==== DATA TO PROCESS ====

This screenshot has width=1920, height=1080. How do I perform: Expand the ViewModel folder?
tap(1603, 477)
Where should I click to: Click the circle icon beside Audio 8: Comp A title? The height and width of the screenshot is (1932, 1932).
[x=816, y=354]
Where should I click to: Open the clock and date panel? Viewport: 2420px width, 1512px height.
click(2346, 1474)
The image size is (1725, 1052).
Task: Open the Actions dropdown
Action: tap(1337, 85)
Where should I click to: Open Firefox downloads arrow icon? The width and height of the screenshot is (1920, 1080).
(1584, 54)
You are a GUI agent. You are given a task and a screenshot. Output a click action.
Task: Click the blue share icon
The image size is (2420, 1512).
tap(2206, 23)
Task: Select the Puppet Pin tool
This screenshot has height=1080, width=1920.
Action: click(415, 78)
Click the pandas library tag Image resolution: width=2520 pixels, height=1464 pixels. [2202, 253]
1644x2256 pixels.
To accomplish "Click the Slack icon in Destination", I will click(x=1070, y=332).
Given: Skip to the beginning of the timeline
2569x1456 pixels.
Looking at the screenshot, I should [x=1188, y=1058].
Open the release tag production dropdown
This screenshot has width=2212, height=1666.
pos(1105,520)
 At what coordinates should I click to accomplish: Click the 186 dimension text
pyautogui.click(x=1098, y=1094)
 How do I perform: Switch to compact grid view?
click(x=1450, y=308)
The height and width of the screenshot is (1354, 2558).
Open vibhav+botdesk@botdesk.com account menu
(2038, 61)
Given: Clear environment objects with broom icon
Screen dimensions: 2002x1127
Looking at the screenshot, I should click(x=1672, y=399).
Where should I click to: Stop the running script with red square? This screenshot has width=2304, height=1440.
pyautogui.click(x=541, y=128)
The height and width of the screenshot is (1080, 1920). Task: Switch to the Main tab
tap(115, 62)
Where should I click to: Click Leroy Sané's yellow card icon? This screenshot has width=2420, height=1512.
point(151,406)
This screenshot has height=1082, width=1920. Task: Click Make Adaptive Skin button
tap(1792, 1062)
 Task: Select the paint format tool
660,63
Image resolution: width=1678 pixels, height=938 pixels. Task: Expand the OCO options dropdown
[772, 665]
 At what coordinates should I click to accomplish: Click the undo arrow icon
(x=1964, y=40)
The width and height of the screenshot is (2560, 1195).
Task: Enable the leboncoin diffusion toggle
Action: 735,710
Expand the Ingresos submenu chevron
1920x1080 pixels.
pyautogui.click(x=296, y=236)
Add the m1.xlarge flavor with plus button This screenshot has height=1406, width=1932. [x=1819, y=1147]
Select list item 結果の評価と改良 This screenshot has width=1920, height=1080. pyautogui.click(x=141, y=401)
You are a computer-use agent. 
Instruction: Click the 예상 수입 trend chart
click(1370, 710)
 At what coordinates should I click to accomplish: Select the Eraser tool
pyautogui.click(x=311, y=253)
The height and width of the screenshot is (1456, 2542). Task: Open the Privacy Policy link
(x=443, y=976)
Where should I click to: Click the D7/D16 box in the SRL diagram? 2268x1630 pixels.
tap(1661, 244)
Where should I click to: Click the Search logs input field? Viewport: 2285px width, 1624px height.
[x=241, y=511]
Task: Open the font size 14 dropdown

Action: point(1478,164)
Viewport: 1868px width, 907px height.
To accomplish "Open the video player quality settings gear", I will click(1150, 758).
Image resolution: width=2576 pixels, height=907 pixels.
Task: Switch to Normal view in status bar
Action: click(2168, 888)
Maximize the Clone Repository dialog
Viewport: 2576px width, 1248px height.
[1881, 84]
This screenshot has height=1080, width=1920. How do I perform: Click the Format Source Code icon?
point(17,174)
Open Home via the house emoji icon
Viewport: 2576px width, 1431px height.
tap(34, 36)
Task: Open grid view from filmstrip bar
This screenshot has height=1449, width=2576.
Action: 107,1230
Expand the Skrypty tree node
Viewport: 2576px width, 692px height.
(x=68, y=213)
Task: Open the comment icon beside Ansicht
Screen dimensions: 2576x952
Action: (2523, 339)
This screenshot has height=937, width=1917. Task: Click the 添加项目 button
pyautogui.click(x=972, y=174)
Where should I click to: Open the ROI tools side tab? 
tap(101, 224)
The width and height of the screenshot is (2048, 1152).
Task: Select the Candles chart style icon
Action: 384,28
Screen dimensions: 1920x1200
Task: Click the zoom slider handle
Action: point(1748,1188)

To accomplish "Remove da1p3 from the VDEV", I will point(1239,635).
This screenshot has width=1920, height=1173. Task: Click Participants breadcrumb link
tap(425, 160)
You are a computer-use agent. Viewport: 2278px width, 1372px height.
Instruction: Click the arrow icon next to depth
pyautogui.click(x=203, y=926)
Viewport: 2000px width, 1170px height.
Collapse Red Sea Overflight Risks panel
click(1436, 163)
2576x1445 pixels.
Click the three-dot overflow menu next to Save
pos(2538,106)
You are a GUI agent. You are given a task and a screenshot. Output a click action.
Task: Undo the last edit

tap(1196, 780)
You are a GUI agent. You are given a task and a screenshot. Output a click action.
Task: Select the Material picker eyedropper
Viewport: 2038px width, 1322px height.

====

* _WHAT TO DO_
Repeat the whole listing, keeping every word exact.

* _SOLUTION FOR THIS TASK_
This screenshot has width=1920, height=1080. How do I perform: Expand the ViewModel folder?
tap(1603, 477)
Where should I click to: Click the circle icon beside Audio 8: Comp A title? The height and width of the screenshot is (1932, 1932).
[x=816, y=354]
Where should I click to: Open the clock and date panel? Viewport: 2420px width, 1512px height.
click(2346, 1474)
The image size is (1725, 1052).
Task: Open the Actions dropdown
Action: tap(1337, 85)
Where should I click to: Open Firefox downloads arrow icon? The width and height of the screenshot is (1920, 1080).
(1584, 54)
You are a GUI agent. You are given a task and a screenshot. Output a click action.
Task: Click the blue share icon
The image size is (2420, 1512).
tap(2206, 23)
Task: Select the Puppet Pin tool
This screenshot has height=1080, width=1920.
Action: click(415, 78)
Click the pandas library tag Image resolution: width=2520 pixels, height=1464 pixels. [2202, 253]
1644x2256 pixels.
To accomplish "Click the Slack icon in Destination", I will click(x=1070, y=332).
Given: Skip to the beginning of the timeline
2569x1456 pixels.
Looking at the screenshot, I should [x=1188, y=1058].
Open the release tag production dropdown
This screenshot has width=2212, height=1666.
pos(1105,520)
 At what coordinates should I click to accomplish: Click the 186 dimension text
pyautogui.click(x=1098, y=1094)
 How do I perform: Switch to compact grid view?
click(x=1450, y=308)
The height and width of the screenshot is (1354, 2558).
Open vibhav+botdesk@botdesk.com account menu
(2038, 61)
Given: Clear environment objects with broom icon
Screen dimensions: 2002x1127
Looking at the screenshot, I should click(x=1672, y=399).
Where should I click to: Stop the running script with red square? This screenshot has width=2304, height=1440.
pyautogui.click(x=541, y=128)
The height and width of the screenshot is (1080, 1920). Task: Switch to the Main tab
tap(115, 62)
Where should I click to: Click Leroy Sané's yellow card icon? This screenshot has width=2420, height=1512.
point(151,406)
This screenshot has height=1082, width=1920. Task: Click Make Adaptive Skin button
tap(1792, 1062)
 Task: Select the paint format tool
660,63
Image resolution: width=1678 pixels, height=938 pixels. Task: Expand the OCO options dropdown
[772, 665]
 At what coordinates should I click to accomplish: Click the undo arrow icon
(x=1964, y=40)
The width and height of the screenshot is (2560, 1195).
Task: Enable the leboncoin diffusion toggle
Action: 735,710
Expand the Ingresos submenu chevron
1920x1080 pixels.
pyautogui.click(x=296, y=236)
Add the m1.xlarge flavor with plus button This screenshot has height=1406, width=1932. [x=1819, y=1147]
Select list item 結果の評価と改良 This screenshot has width=1920, height=1080. pyautogui.click(x=141, y=401)
You are a computer-use agent. 
Instruction: Click the 예상 수입 trend chart
click(1370, 710)
 At what coordinates should I click to accomplish: Select the Eraser tool
pyautogui.click(x=311, y=253)
The height and width of the screenshot is (1456, 2542). Task: Open the Privacy Policy link
(x=443, y=976)
Where should I click to: Click the D7/D16 box in the SRL diagram? 2268x1630 pixels.
tap(1661, 244)
Where should I click to: Click the Search logs input field? Viewport: 2285px width, 1624px height.
[x=241, y=511]
Task: Open the font size 14 dropdown

Action: point(1478,164)
Viewport: 1868px width, 907px height.
To accomplish "Open the video player quality settings gear", I will click(1150, 758).
Image resolution: width=2576 pixels, height=907 pixels.
Task: Switch to Normal view in status bar
Action: click(2168, 888)
Maximize the Clone Repository dialog
Viewport: 2576px width, 1248px height.
[1881, 84]
This screenshot has height=1080, width=1920. How do I perform: Click the Format Source Code icon?
point(17,174)
Open Home via the house emoji icon
Viewport: 2576px width, 1431px height.
tap(34, 36)
Task: Open grid view from filmstrip bar
This screenshot has height=1449, width=2576.
Action: 107,1230
Expand the Skrypty tree node
Viewport: 2576px width, 692px height.
(x=68, y=213)
Task: Open the comment icon beside Ansicht
Screen dimensions: 2576x952
Action: (2523, 339)
This screenshot has height=937, width=1917. Task: Click the 添加项目 button
pyautogui.click(x=972, y=174)
Where should I click to: Open the ROI tools side tab? 
tap(101, 224)
The width and height of the screenshot is (2048, 1152).
Task: Select the Candles chart style icon
Action: 384,28
Screen dimensions: 1920x1200
Task: Click the zoom slider handle
Action: point(1748,1188)

To accomplish "Remove da1p3 from the VDEV", I will point(1239,635).
This screenshot has width=1920, height=1173. Task: Click Participants breadcrumb link
tap(425, 160)
You are a computer-use agent. Viewport: 2278px width, 1372px height.
Instruction: Click the arrow icon next to depth
pyautogui.click(x=203, y=926)
Viewport: 2000px width, 1170px height.
Collapse Red Sea Overflight Risks panel
click(1436, 163)
2576x1445 pixels.
Click the three-dot overflow menu next to Save
pos(2538,106)
You are a GUI agent. You are given a task and a screenshot. Output a click action.
Task: Undo the last edit

tap(1196, 780)
You are a GUI agent. You are given a task and a screenshot. Output a click action.
Task: Select the Material picker eyedropper
Viewport: 2038px width, 1322px height.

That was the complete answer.